Photo by Tessa Marie Images
Technology and robots add a helpful new dimension to senior care living facilities across the Main Line region.
According to the Census Bureau, those born between 1946 and 1964 will represent a sixth of the population by 2030. And boomers aren’t nearly as tech-shy as the generation before them. Ursula Siebeneich got involved with “room-sized mainframes” in the early 1980s. “They asked if I wanted to learn COBOL programming, and I said sure,” recalls the 73-year-old resident of White Horse Village in Newtown Square.
To say that Siebeneich has no fear of technology would be an understatement—and she’s self-taught on most of it. “Five-year-olds can take STEM classes now,” she notes. “They can program circles around me.”
Currently on White Horse Village’s board of directors and its technology advisory committee, Siebeneich encourages her neighbors and peers to chat with family members on Zoom, get checkups via Telehealth, take virtual classes on AARP’s Senior Planet, and even enjoy a little Wii bowling—anything to get more comfortable with technology. “Most concerns center around whether their privacy is being invaded,” she says. “But continuing-care retirement communities like White Horse Village are looking very seriously at what kind of tech they can bring to seniors.”

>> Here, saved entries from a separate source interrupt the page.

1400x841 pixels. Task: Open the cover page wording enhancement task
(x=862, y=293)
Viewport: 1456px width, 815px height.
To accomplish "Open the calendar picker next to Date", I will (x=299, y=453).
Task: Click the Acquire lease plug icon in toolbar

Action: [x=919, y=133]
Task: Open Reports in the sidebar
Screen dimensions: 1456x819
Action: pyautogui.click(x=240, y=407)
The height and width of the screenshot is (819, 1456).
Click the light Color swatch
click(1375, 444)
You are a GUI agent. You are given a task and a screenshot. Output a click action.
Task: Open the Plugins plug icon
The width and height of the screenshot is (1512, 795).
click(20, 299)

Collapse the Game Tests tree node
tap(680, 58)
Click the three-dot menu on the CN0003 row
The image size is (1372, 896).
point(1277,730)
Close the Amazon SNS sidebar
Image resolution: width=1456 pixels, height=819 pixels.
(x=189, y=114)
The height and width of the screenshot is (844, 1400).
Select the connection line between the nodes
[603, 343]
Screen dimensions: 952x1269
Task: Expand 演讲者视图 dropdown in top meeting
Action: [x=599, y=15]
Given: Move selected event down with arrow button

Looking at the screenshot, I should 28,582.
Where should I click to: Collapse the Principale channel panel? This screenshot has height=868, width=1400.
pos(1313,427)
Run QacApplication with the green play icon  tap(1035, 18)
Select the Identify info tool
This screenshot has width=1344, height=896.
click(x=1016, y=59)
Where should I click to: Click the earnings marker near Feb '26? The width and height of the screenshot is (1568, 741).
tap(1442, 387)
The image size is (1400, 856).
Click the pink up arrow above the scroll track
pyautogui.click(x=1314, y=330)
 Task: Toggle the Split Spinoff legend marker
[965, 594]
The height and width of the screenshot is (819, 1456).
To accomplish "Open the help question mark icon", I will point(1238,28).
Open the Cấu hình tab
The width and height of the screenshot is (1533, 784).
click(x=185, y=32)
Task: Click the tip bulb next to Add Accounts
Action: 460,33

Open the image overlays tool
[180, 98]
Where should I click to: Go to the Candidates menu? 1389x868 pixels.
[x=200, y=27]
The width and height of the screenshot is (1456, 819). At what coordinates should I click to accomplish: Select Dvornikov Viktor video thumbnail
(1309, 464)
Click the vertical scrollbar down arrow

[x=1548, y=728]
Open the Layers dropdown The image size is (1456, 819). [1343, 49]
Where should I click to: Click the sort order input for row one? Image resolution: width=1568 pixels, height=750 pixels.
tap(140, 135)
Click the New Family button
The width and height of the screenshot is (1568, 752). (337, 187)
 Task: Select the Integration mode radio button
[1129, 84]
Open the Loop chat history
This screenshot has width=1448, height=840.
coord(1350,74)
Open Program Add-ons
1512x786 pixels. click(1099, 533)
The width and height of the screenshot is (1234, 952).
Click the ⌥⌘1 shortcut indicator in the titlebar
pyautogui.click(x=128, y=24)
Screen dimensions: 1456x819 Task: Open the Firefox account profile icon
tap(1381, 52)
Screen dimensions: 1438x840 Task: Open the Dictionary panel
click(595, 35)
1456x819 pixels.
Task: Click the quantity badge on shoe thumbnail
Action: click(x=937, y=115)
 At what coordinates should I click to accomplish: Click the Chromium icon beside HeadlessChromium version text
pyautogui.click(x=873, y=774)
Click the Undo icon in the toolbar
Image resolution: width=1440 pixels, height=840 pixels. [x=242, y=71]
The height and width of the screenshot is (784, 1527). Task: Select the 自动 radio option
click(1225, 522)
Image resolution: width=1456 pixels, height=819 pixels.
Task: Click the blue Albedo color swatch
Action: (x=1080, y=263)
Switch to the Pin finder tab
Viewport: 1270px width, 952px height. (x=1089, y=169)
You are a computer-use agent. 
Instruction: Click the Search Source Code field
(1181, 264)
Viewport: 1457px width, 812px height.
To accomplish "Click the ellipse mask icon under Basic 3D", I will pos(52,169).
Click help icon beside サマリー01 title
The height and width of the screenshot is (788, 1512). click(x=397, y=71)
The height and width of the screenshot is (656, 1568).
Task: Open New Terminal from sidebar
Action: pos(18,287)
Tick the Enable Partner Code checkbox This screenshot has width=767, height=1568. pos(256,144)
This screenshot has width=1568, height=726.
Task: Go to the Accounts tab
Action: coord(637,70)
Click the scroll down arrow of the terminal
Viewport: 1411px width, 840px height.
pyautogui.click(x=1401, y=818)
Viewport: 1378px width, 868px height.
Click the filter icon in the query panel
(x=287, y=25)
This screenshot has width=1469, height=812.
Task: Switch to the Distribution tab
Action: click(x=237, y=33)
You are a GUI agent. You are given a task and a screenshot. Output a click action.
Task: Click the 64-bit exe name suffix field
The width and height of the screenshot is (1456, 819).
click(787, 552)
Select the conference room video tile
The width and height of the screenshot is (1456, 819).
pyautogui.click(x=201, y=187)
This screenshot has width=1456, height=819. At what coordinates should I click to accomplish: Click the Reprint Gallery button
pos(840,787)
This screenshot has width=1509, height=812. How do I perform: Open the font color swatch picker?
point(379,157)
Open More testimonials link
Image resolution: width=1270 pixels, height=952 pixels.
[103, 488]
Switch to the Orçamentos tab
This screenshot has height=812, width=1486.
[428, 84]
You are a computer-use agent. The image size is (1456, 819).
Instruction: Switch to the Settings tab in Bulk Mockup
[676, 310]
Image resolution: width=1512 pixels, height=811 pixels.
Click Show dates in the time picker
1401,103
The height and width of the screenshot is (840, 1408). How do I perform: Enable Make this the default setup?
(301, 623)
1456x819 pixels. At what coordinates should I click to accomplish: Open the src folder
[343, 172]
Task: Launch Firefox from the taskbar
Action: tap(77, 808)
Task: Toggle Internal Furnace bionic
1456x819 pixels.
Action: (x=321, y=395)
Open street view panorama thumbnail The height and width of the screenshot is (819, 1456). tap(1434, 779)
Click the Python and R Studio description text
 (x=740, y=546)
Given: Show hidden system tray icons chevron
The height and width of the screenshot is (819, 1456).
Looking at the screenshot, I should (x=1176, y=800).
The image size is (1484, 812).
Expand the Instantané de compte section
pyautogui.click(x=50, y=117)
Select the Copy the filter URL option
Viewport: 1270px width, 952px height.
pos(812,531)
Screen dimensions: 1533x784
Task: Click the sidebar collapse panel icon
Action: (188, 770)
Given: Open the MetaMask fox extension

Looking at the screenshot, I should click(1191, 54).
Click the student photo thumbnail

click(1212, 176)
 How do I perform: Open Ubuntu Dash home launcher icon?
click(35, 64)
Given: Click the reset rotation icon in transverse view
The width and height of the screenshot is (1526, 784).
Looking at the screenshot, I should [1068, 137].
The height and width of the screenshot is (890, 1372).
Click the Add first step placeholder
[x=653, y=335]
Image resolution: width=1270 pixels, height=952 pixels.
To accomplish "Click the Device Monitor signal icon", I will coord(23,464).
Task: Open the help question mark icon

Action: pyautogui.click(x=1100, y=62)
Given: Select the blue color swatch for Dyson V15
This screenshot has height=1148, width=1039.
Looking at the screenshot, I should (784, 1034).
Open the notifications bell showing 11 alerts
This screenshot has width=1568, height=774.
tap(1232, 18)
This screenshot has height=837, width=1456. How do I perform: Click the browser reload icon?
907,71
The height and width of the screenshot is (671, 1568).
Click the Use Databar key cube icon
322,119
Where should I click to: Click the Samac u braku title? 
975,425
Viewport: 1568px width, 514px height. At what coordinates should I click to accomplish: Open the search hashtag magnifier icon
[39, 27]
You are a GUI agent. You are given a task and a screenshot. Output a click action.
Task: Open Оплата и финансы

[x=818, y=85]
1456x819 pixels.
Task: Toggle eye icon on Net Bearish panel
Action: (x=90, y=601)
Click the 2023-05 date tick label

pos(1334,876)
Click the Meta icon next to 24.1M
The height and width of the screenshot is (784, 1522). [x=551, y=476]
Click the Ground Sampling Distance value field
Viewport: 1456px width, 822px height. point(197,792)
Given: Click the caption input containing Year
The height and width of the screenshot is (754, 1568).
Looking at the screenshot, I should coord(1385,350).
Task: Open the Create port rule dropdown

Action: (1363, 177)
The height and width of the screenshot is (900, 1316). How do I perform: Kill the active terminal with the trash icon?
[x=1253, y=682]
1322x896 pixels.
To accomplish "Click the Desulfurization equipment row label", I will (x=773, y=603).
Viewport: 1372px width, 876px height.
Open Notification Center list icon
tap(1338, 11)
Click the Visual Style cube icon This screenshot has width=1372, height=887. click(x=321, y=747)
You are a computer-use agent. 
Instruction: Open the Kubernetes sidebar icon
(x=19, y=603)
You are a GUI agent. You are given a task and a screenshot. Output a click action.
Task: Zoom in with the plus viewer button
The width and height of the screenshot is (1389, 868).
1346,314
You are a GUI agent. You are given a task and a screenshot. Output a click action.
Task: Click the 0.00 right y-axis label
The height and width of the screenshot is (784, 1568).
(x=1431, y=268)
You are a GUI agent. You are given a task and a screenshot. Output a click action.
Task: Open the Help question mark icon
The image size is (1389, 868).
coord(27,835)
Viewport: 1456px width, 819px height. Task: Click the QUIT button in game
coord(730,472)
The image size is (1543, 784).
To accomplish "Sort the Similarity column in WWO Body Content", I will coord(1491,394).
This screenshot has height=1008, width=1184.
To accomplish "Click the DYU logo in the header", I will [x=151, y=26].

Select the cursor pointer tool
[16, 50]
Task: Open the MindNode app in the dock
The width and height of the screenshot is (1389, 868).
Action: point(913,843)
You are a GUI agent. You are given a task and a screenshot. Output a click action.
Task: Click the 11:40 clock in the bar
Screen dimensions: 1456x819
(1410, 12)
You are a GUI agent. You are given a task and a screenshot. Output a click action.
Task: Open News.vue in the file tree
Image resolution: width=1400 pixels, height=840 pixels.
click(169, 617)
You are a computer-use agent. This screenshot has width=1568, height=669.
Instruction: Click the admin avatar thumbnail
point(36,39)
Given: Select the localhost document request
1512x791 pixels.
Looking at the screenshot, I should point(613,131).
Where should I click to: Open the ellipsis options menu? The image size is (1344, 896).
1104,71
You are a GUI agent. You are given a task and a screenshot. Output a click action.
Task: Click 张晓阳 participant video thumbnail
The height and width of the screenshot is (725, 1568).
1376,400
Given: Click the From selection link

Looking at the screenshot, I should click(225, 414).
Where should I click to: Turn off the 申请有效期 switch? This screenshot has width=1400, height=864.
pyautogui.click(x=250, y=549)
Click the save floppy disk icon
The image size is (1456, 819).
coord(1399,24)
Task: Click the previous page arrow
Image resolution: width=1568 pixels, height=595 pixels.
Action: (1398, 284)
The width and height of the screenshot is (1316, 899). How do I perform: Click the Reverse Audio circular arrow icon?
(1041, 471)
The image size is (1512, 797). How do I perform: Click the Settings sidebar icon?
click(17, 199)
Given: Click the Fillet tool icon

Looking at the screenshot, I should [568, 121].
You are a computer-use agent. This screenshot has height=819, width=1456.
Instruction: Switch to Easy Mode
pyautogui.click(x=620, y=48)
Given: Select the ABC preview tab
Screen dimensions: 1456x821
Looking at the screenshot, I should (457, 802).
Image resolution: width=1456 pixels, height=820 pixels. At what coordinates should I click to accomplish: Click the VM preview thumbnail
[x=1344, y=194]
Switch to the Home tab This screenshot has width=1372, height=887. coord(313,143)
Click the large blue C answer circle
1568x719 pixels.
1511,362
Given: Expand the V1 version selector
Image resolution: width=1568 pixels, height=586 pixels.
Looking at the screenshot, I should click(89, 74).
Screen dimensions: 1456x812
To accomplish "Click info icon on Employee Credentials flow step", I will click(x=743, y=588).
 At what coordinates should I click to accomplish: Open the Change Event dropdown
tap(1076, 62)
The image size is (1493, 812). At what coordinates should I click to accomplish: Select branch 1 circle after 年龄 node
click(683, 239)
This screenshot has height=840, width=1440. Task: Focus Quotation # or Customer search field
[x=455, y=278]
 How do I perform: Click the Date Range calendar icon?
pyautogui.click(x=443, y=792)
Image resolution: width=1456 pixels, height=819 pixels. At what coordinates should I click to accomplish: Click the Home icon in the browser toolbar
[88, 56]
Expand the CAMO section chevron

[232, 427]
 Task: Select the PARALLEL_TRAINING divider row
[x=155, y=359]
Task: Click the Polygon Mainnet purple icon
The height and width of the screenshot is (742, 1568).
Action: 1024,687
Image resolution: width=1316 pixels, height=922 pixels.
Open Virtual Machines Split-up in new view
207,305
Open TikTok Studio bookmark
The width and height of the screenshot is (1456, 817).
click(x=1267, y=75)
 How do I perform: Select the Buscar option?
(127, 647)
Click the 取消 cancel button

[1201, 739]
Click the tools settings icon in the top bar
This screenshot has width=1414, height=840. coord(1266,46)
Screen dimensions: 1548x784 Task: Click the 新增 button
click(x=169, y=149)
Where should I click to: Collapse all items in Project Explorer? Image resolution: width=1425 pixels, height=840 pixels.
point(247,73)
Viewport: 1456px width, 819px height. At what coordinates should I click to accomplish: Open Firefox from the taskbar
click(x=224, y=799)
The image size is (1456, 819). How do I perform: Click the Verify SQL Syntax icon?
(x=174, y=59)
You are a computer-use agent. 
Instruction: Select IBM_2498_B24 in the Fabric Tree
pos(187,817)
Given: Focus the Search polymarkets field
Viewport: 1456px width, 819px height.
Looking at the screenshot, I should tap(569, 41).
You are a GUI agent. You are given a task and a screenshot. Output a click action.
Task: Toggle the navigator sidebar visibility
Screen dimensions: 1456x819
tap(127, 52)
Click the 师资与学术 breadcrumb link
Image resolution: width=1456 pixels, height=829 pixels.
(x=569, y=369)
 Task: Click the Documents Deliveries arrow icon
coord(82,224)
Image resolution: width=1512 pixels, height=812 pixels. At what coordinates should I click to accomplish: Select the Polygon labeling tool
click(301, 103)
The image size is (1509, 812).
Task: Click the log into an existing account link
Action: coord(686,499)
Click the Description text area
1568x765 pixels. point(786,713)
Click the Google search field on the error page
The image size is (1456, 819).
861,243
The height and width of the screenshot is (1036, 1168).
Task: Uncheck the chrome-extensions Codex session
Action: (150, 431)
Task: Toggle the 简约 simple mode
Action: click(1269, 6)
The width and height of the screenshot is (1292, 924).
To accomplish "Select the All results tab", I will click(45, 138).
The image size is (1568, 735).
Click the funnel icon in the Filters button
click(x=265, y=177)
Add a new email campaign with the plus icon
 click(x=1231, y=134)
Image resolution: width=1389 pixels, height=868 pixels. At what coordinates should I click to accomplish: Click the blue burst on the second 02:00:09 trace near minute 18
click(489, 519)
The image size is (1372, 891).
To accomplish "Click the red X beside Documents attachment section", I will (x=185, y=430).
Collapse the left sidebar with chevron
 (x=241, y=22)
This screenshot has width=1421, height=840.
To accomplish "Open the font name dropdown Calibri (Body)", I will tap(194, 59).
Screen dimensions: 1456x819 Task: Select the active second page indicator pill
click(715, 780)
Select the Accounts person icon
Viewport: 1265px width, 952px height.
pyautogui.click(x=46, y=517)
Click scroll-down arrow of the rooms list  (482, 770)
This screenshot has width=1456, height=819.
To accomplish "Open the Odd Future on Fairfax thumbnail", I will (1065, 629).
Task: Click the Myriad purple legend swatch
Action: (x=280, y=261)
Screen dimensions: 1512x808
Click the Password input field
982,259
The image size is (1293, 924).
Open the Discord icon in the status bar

There’s no sense fighting it. In fact, why not enjoy it? White Horse Village residents are taking it step further with artificial intelligence—technically a combination of hardware and software that makes decisions on what it offers a user. “AI isn’t just someone punching buttons and getting the same result each time,” says Seibeneich. “It learns and improves each time you use it. Google is the best AI out there, but even our personal phones learn and remember more each time you use them.”
At a time when many Gen Xers are bemoaning their offspring’s overreliance on personal devices, ElliQ is engaging their parents. This tabletop support device is designed to interact with seniors. “It’s like an Alexa, only it initiates conversations and activities,” says Siebeneich.
An animated desktop device created by Intuition Robotics out of Palo Alto, California, ElliQ has sensors that make the head move almost like a human’s as it makes suggestions for activities and interacts with users. The goal is to remind seniors to manage and improve their health and wellness. And if it relieves some boredom and loneliness along the way, all the better.
There’s also been some staﬃng help for White Horse Village’s dining services team. Robbie is a Servi robot conceived by Bear Robotics out of Redwood City, California, and nicknamed by White Horse Village residents. “Robbie helps us when we’re short-staffed,” says Chris Stewart, director of dining. “He’s a food runner.”
Essentially a high-tech waiter that delivers food from the kitchen to the table and returns with empty dishes, the Servi can carry an impressive 66 pounds on its three tiers. White Horse’s Steeplechase Dining Room was mapped into Robbie’s programming, so the robot can determine safe routes and navigate to specific locations without running into any humans. Weight sensors detect when a plate is removed, signaling him to return to the kitchen.
Robbie plays seasonal music as he softly whirrs around, delivering plates with a polite, “Please take your food” or “Enjoy your meal.” Any minor issues with the robot’s performance have been an easy fix with tech support over the phone. And since White Horse relies heavily on a high school wait staff, he can also serve cocktails. “He’s a novelty,” says Stewart. “Residents take pictures with him and had a contest to name him.”
Perhaps seniors will eventually be able to use self-driving cars to restore some independence? “Not in my lifetime. Maybe in another 20 years?” Siebeneich says. “But I’m a firm believer that AI will eventually become self-aware … like I, Robot.”
We’ll leave that to our kids to sort out.